* START Items *

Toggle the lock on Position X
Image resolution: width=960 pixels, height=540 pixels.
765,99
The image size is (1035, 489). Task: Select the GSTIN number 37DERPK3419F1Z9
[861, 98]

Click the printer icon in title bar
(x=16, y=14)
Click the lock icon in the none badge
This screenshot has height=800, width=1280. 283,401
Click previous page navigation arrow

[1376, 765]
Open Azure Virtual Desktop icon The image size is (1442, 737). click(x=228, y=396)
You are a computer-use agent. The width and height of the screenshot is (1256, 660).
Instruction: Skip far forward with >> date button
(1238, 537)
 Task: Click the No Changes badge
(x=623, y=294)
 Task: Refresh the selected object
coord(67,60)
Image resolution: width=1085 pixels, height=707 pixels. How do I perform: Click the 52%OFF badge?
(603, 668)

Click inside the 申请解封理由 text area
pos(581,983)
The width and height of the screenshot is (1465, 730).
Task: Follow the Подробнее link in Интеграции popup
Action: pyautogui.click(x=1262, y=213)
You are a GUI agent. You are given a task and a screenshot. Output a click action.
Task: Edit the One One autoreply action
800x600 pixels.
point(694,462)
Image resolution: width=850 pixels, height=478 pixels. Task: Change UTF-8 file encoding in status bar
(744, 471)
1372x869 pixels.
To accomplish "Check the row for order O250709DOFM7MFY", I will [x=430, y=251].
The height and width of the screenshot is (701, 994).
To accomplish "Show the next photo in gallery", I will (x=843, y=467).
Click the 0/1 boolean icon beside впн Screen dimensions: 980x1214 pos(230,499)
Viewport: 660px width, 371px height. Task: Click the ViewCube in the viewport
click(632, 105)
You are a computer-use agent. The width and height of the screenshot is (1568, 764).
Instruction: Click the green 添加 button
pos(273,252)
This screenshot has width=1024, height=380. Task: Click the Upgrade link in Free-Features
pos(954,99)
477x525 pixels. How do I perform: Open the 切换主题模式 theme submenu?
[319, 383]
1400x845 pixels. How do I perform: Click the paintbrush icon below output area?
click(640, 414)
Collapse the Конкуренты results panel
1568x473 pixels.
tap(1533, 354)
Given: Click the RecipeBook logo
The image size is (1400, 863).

* END Items *

What to work on |
How many lines of the material above contain the string "will"? Treat case as significant, and reply with the number only.

Complete output |
2